**Input data**.
--*--

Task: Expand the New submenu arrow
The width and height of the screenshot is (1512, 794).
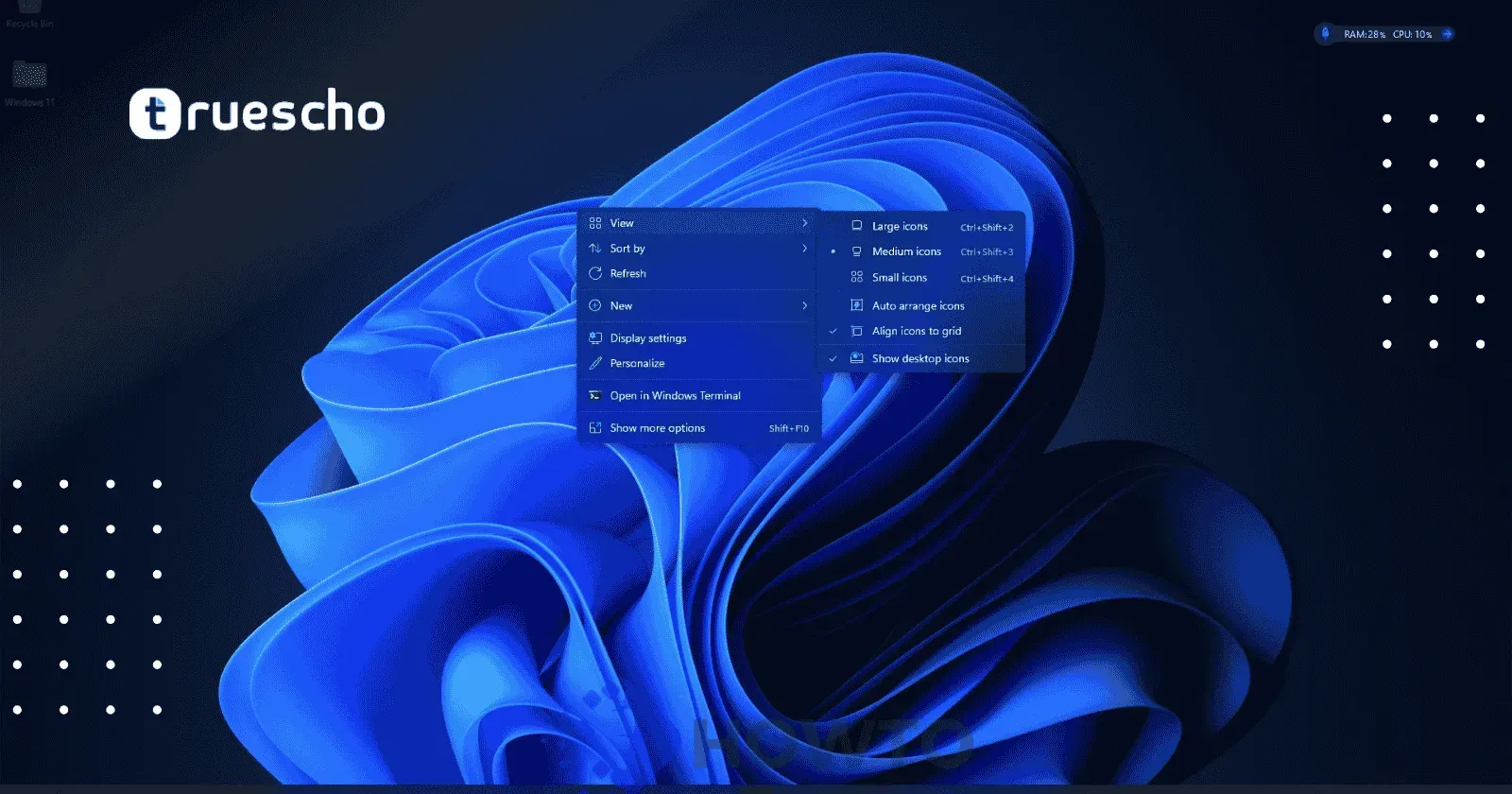Action: 804,305
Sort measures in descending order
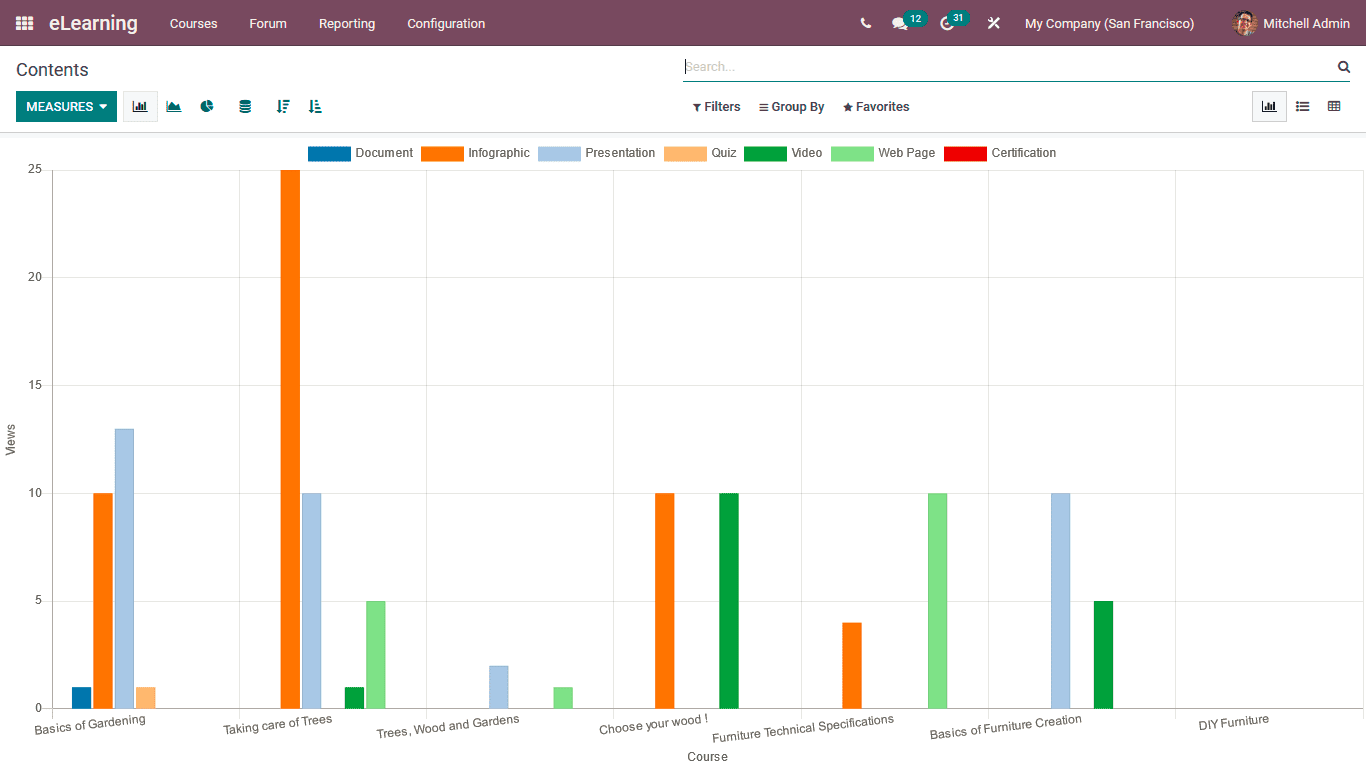 click(x=283, y=106)
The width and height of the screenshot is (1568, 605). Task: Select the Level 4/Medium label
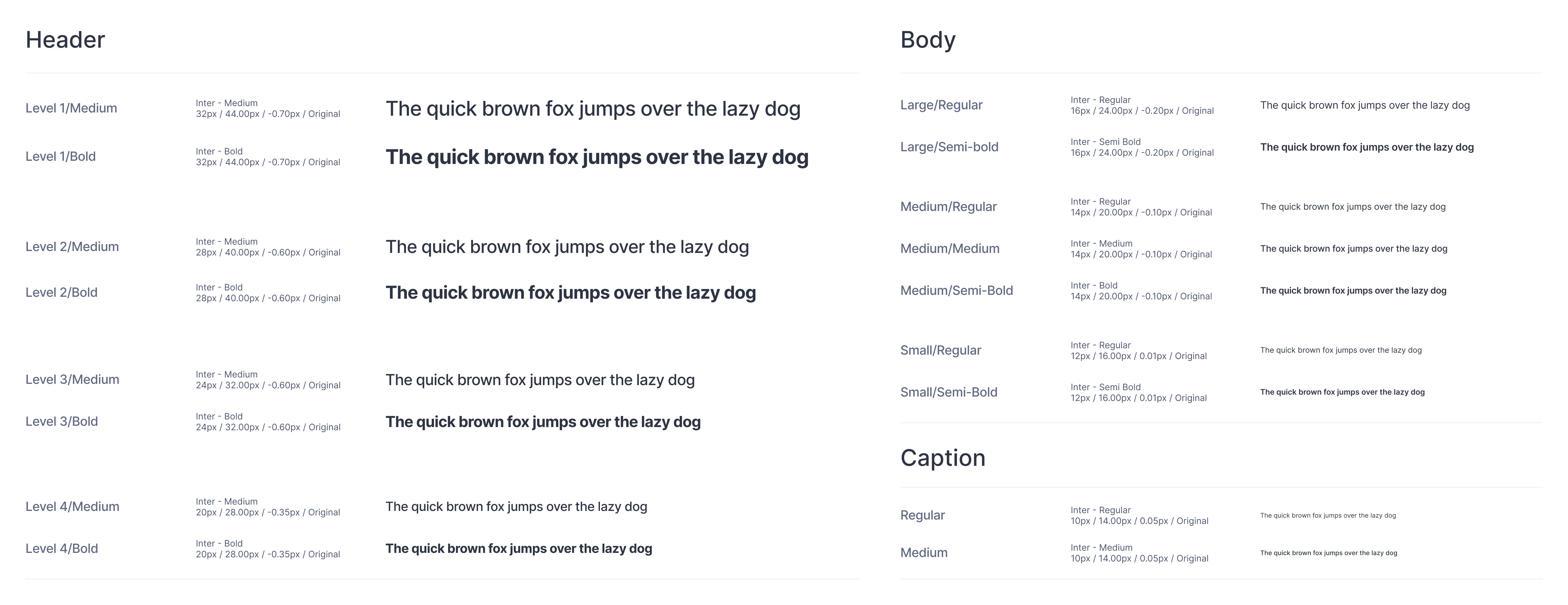72,506
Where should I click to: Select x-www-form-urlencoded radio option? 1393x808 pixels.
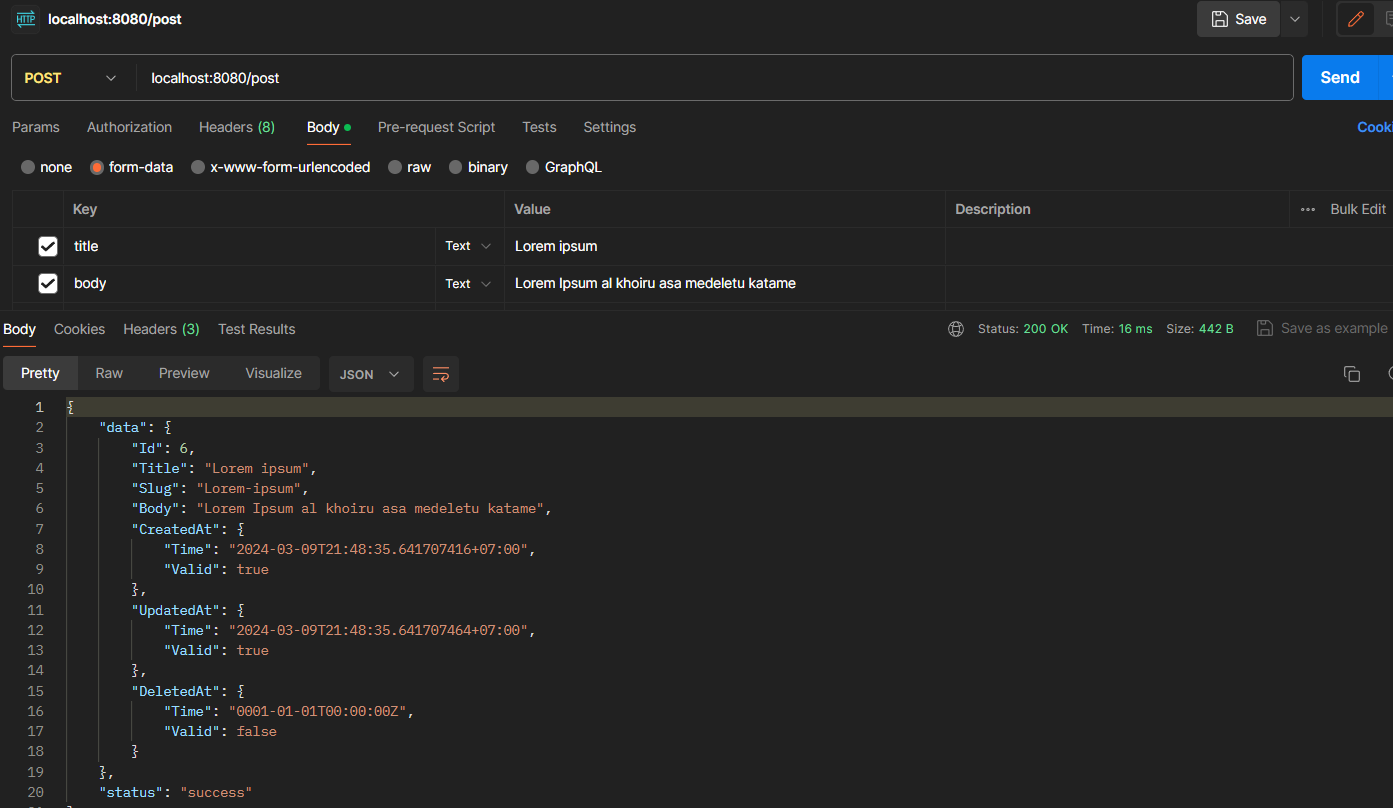pyautogui.click(x=199, y=167)
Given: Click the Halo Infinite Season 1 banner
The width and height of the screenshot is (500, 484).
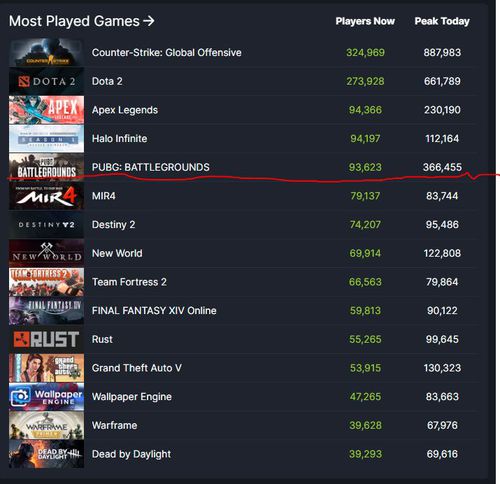Looking at the screenshot, I should click(x=46, y=138).
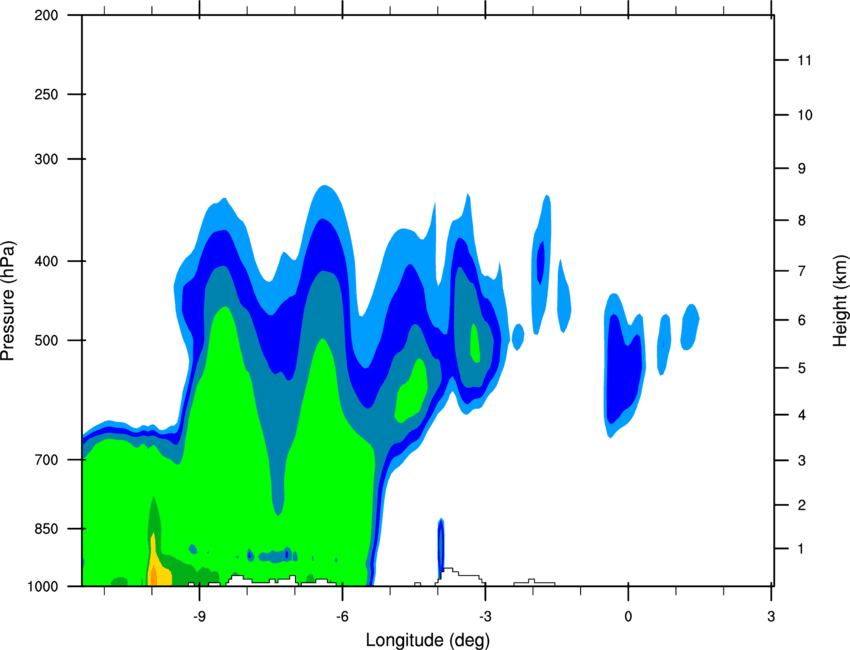Click the 3 longitude tick label
The height and width of the screenshot is (650, 850).
pos(771,617)
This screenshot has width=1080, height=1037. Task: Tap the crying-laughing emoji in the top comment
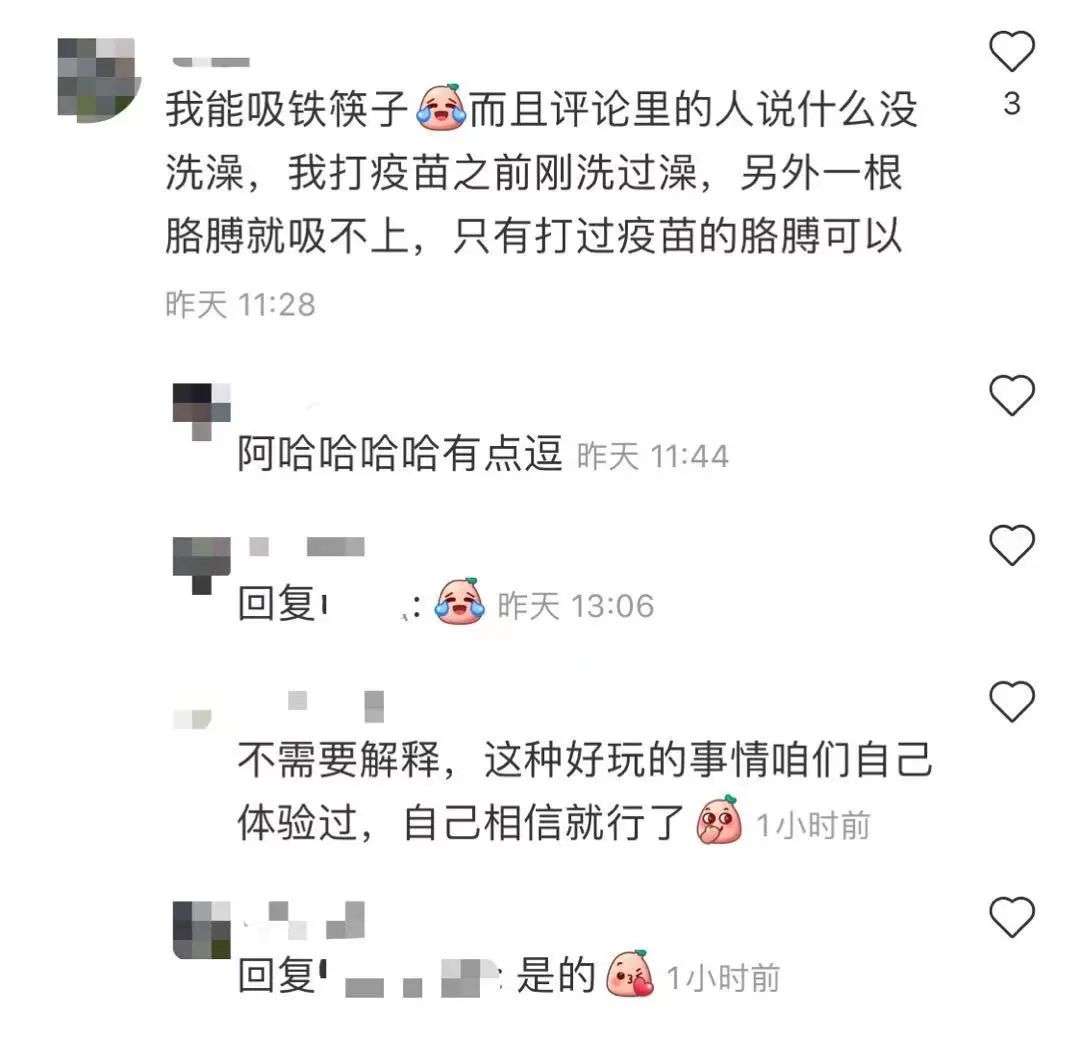442,107
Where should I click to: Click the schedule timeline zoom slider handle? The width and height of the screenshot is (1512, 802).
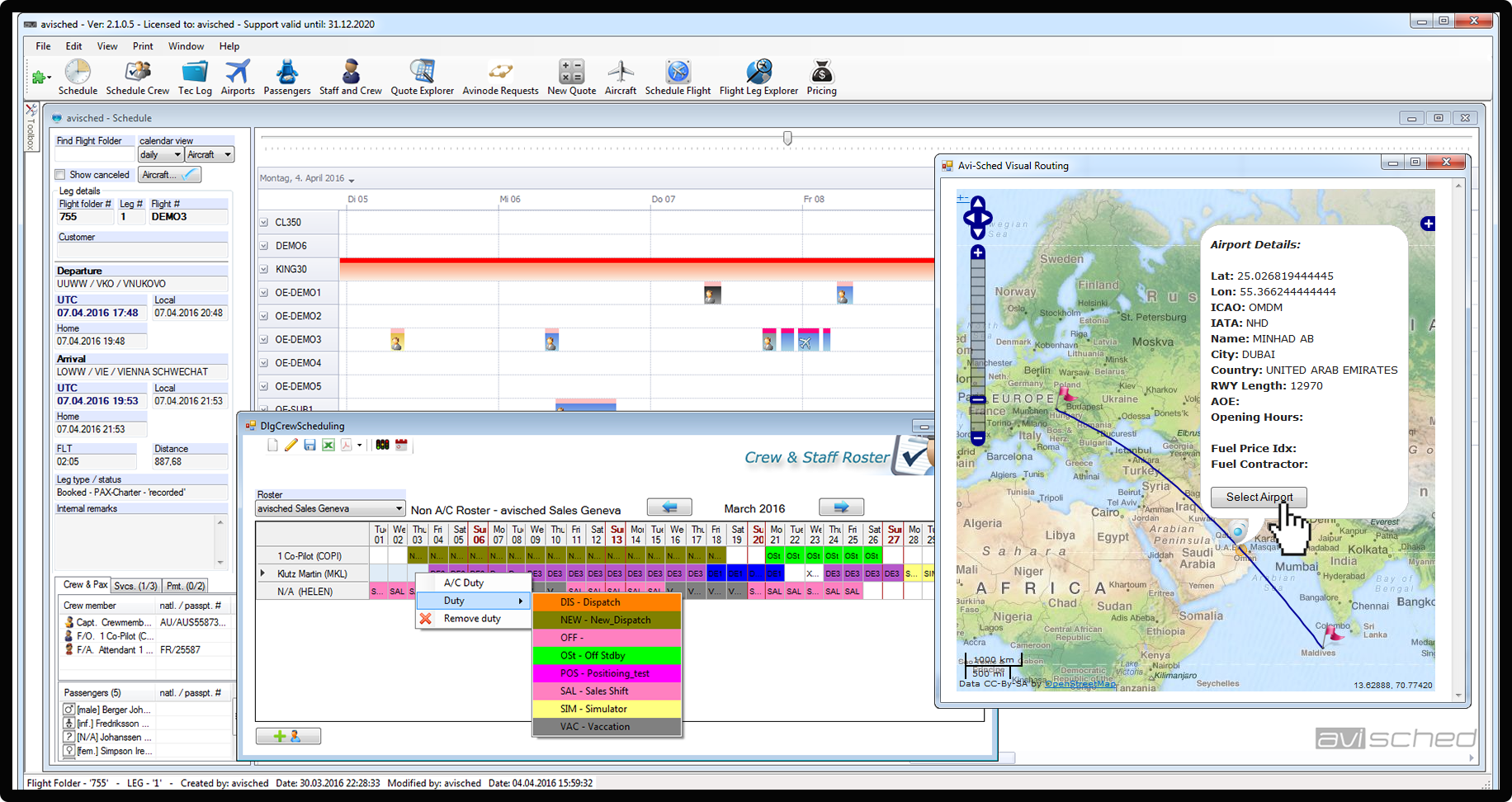pyautogui.click(x=787, y=139)

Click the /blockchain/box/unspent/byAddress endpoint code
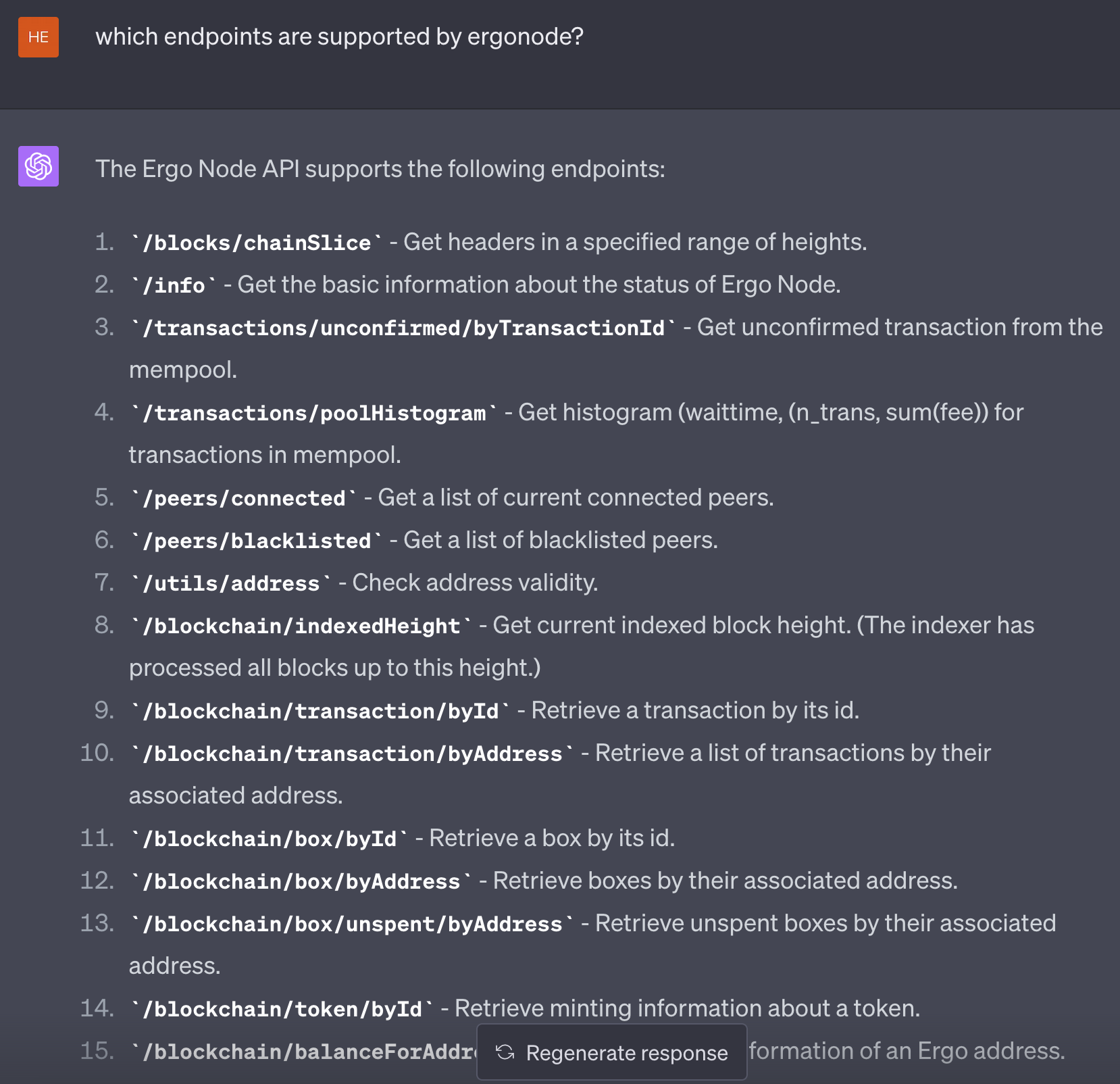[352, 924]
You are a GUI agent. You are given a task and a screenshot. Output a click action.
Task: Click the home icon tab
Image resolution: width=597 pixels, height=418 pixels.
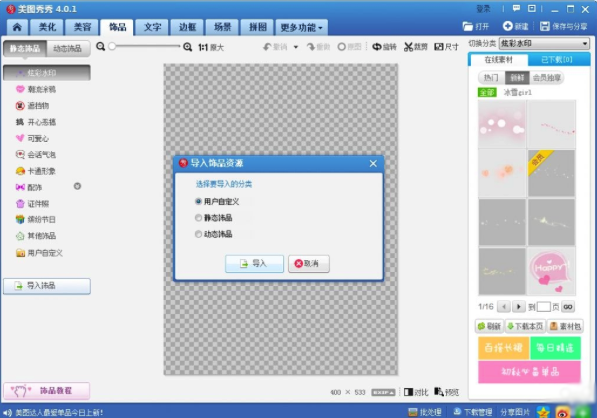(x=17, y=27)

--*--

**Task goal**. With the pictures excluded, the line containing "The width and height of the screenshot is (1568, 605)." and every line after it through the end of the data above are to be transcribed exactly, and nothing more.

**Answer area**.
The width and height of the screenshot is (1568, 605). Task: Select the Level 4/Medium label
72,506
Where should I click to: Select x-www-form-urlencoded radio option? 1393x808 pixels.
pyautogui.click(x=199, y=167)
Given: Click the Halo Infinite Season 1 banner
The width and height of the screenshot is (500, 484).
Looking at the screenshot, I should click(x=46, y=138).
Click the 3 longitude tick label
The height and width of the screenshot is (650, 850).
pos(771,617)
This screenshot has width=1080, height=1037. Task: Tap the crying-laughing emoji in the top comment
442,107
Where should I click to: Click the schedule timeline zoom slider handle? The width and height of the screenshot is (1512, 802).
pyautogui.click(x=787, y=139)

Click the /blockchain/box/unspent/byAddress endpoint code
[352, 924]
You are a GUI agent. You are given a task and a screenshot. Output a click action.
Task: Click the home icon tab
Image resolution: width=597 pixels, height=418 pixels.
(x=17, y=27)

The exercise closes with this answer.